1. Zaman ile kastedilen, ikinci dilin öğrenilmesine ne zaman, hangi yaşta başlanıldığıdır. Genel olarak zaman etmeni açısından iki ayrım yapılır: ikinci dilin doğumdan itibaren anadiline paralel bir şekilde öğrenilmesi (synchron) ya da ikinci dilin daha sonra öğrenilmesi (= konsekutiv). Almanya’da doğan ve evlerinde Türkçe konuşan Türk kökenli çocukların çoğu, ikinci dilleri olan Almanca’yı daha sonra, ya çocuk yuvasında ya da – en kötü ihtimalle – okula başladıktan sonra öğrenmeye başlıyorlar. İkinci dilin anadile paralel öğrenilmesinde ise anne-babanın anadillerinin ayrı olmasının getirdiği bir zorunluluk var. Bu durumda “bir dil bir birey” prensibi önemlidir. Çocuğun her iki dili de anadili olarak öğrenebilmesi için annenin ve babanın çocuklarıyla sadece kendi anadillerinde konuşması şarttır. Bu demek değildir ki sadece anne-baba çocukla bu dillerde konuşmalıdır. Bu işi çocukla yoğun ilgilenen diğer insanlar da (nine, dede veya bakıcı gibi) üstlenebilirler.
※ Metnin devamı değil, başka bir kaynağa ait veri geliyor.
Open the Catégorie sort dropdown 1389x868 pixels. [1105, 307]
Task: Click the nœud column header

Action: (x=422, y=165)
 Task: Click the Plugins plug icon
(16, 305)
2. Öğrenim şartları ikinci dilin kurumsal bir destekle mi, yani okulda veya herhangi bir kursta mı (= gesteuert) yoksa kurumsal bir destek olmadan mı (= ungesteuert) öğrenildiğini içerir.
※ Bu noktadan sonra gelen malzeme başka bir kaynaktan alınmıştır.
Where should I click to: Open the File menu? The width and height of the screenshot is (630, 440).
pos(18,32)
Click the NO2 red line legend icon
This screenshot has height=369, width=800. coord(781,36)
3. İkinci dili konuşma ve bilme derecesi geniş bir yelpaze gibi değişik seviyeler içermektedir. Bir insanın iki dillilik seviyesi belirlenirken, bu seviye, her iki dili de çok iyi bilmesinden, ikinci dili pasif, yani sadece okuyabilir olması durumuna kadar çeşitli dereceleri kapsar. İlk önce her iki dili de iyi bilme ve konuşma durumu (= additiv) ile zamanla ikinci dilin anadilin yerini alması, anadilin zayıf kalması (= subtraktiv) durumu arasında bir sınıflandırma yapılmaktadır.
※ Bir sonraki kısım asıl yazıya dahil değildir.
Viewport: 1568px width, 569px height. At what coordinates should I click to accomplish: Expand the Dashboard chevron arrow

Hem anadili hem ikinci dili iyi bilme durumu da yine değişik derecelere ayrılır. Her iki dili de akademik seviyede çok iyi bilmeye, yani sadece anadilini konuşan bir dilli bir insanın anadili seviyesine eş tutulacak bir seviyeye – ki bu seviyeye ulaşmak hemen hemen imkansızdır –simetrik, yani birbirine eş durum (symmetrisch) denilir. Diğer durum ise, her iki dil de iyi bilinip, ama duruma ve konuya göre bir dilin diğer dile daha üstün olmasıdır. Bu duruma da dengeli (= balanced) veya eş seviyede olmama (=asymmetrisch) denilir. Diğer bir olgu da iki dilin bir arada kullanılmasıdır (= codeswitching). Bu son olgu, iki dilde yetişen biri için, eğer konuştuğu insan da her iki dili biliyorsa normal bir durumdur. (“Codeswitshing”e en güzel yazılı örneklerinden biri, örneğin “Die Gaste”nin 2. sayısındaki “Elli Yıllık Göç ve Yarım Dilli Entegrasyon” adlı Arslan Yalçın’ın yazısı gösterilebilir.) Ama eğer karşısındaki kişi kendisinin bildiği iki dilden sadece birisini biliyorsa, o zaman birey muhatabını tatmin edecek şekilde kendisini ifade edebilmede zorlanacaktır. Böyle bir durumda ise her iki dili de yarımyamalak bilme veya bilmeme (= Semilinguismus) diye adlandırılan olgu karşımıza çıkmaktadır ki, bu terimin doğru olup olmadığı da tartışma gerektiren bir konudur. Hangi edinim seviyesi ölçüt olarak alınıp da böyle bir yargıya varılabileceği oldukça tartışmalı ve sorunludur.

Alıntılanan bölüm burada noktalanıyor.